The powder soup base sachet.

A light powder with a couple little bits here and there.

The liquid base sachet.

Smells like a cross between chicken and whitefish.

 

Finished (click image to enlarge). Added baked chicken with Lindberg-Snider Red Baron BBQ Spice, leeks, and some green onion. The noodles are interesting; they’re thin but kind of hearty at the same time, sucking up water nicely. The broth is just what it purports to be – chicken and abalone, so a kind of poultry/seafood combo. It’s very strong and pretty hearty too – the oil give it an extra oomph. 3.5 out of 5.0 stars. UPC bar code 087303860593.

Here’s an ad for this one.

#1121: Sau Tao Oat Noodle Sesame Oil Flavored

Let me say that the past couple of days have been probably a couple of the most crazy, fascinating and rewarding of my run so far as The Ramen Rater. I did am interview with Quartz (part of The Atlantic) and it went viral; Huffington Post picked it up, Grub Street, Digg,… Did an interview with South Korea’s Cultwo Veranda Show and appeared, and have two interviews with radio and television lined up in the next couple of days. A couple of interesting opportunities I can’t talk about yet have popped up and I’m very excited about them and will share as soon as I can. Thursday I went up to Canada and met with some folks at a big Asian grocery called T&T Supermarket. They were really nice people and even sent me home with some great new varieties to review and share! Thank you so much! This is one of them. Oat noodles? This sounds different – see the little circle on the lower right? It says ‘health is important. Let’s check it out!

Here’s the distributor sticker (click image to enlarge.

The back of the package (click image to enlarge). I mentioned the little circle on the front saying ‘health is important.’ Looking at the nutrition guide, it says here there are 5.9g fat (the sticker however says 4g), pretty low for an instant. These are non-fried. Looks to be free of meat.

The noodle block.

The soup base powder.

Has an interesting scent; a slight acrid note as well as a chicken scent.

An oil packet.

Sesame oil.

 

Finished (click image to enlarge).
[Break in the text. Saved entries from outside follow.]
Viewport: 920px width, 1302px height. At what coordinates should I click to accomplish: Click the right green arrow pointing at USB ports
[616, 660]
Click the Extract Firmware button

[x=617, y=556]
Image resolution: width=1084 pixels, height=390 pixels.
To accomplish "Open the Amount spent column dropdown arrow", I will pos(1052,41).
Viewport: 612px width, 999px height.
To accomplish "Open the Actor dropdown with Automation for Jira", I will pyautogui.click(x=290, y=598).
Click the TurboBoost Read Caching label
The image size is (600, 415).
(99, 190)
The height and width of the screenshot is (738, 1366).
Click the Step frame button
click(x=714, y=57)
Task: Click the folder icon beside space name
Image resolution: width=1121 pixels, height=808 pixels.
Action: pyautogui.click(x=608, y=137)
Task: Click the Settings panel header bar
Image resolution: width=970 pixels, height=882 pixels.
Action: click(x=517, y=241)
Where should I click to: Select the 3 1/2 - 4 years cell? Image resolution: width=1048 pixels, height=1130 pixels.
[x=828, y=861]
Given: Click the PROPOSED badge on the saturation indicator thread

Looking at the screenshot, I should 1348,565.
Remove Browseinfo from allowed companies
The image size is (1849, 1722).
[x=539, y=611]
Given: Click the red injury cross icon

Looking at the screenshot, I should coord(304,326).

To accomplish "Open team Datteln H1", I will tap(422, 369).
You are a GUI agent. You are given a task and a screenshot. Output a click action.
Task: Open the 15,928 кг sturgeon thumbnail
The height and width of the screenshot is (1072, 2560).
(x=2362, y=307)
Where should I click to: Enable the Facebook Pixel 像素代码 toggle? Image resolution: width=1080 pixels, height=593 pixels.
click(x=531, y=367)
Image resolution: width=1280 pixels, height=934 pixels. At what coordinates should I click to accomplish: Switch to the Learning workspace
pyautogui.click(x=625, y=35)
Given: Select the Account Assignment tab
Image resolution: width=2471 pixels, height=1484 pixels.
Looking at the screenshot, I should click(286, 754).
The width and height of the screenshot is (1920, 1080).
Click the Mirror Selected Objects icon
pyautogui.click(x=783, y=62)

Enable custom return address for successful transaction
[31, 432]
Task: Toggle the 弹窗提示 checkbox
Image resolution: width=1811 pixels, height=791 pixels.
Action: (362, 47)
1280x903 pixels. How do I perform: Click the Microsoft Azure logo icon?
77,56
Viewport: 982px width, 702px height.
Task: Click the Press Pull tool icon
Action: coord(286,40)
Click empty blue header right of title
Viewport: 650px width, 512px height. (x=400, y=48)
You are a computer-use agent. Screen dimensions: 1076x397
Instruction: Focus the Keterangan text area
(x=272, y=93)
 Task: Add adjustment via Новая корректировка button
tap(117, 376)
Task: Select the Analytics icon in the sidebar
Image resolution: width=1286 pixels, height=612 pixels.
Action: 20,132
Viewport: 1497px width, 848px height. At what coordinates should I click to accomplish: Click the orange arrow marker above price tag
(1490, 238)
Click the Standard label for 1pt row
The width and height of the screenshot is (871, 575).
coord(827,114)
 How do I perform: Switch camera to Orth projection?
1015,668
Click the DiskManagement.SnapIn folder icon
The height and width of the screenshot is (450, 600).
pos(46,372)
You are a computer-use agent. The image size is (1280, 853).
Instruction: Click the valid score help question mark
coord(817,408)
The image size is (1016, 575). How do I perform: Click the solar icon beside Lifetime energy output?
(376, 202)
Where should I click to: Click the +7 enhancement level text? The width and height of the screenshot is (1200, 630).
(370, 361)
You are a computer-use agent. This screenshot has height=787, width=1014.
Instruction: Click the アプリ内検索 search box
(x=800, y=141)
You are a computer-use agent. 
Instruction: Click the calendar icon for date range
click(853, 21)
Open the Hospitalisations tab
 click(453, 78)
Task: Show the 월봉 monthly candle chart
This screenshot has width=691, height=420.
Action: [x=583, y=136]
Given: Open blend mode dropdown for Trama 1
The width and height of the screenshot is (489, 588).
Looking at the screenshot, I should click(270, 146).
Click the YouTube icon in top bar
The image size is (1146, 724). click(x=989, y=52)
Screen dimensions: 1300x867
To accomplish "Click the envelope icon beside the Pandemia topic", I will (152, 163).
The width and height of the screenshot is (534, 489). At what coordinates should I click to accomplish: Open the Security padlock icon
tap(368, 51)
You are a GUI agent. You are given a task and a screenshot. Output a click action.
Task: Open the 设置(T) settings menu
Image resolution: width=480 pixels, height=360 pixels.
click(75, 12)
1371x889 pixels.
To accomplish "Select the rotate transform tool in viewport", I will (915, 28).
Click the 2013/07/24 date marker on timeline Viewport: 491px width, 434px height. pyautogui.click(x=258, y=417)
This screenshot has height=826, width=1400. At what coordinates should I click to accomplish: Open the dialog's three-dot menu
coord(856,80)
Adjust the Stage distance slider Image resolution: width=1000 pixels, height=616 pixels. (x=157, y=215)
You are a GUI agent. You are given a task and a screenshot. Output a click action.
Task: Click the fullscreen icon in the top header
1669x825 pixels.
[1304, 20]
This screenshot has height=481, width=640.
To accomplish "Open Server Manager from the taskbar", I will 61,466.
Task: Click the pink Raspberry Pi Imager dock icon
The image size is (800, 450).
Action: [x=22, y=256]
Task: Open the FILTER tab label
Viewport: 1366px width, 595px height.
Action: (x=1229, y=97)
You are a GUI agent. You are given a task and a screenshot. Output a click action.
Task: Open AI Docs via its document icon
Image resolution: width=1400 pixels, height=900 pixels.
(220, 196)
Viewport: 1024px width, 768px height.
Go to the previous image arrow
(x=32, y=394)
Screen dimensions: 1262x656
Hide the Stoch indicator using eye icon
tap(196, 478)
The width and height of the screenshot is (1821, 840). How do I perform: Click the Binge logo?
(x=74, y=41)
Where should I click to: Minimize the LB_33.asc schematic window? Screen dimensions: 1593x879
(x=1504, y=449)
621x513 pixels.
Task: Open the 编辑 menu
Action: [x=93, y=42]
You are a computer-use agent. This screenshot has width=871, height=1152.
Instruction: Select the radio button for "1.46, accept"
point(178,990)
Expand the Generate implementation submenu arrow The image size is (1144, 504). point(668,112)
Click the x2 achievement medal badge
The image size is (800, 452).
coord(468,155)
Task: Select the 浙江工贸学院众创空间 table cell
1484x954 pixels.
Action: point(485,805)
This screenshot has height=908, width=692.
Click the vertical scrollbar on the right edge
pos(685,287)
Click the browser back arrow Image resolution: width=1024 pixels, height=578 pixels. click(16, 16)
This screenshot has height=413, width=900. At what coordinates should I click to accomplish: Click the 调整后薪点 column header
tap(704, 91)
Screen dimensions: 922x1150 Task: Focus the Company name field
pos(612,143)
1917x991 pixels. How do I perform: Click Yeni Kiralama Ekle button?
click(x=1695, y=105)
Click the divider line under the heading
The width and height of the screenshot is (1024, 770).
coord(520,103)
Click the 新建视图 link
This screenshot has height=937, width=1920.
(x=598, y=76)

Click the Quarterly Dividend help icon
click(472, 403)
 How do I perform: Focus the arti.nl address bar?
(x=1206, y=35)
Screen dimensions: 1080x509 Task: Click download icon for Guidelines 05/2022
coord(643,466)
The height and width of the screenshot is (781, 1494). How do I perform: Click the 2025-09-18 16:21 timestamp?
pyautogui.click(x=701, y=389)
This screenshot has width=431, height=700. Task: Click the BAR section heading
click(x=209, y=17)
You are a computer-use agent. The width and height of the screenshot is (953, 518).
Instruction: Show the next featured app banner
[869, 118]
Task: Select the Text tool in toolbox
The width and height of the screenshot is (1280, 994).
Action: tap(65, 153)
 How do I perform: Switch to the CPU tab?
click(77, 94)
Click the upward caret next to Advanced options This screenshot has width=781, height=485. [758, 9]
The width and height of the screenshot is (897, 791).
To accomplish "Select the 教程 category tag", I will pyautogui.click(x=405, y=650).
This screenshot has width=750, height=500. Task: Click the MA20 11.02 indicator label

Added green onions, hard boiled egg, baked chicken breast seasoned with Tony Chachere’s Creole Seasoning and a little Urashima Sesame & Salt furikake. The noodles are almost the exact same gauge of a standard run-of-the-mill instant, however they have a completely different feel – they’re chewier first off. The also seem to be a little better quality. It’s a nice gauge and feel and they’re not so chewy they can’t be broken by pursing the lips. The broth is nice – good chicken and sesame flavor. Better than I expected. 3.75 out of 5.0 stars.UPC bar code 087303862313.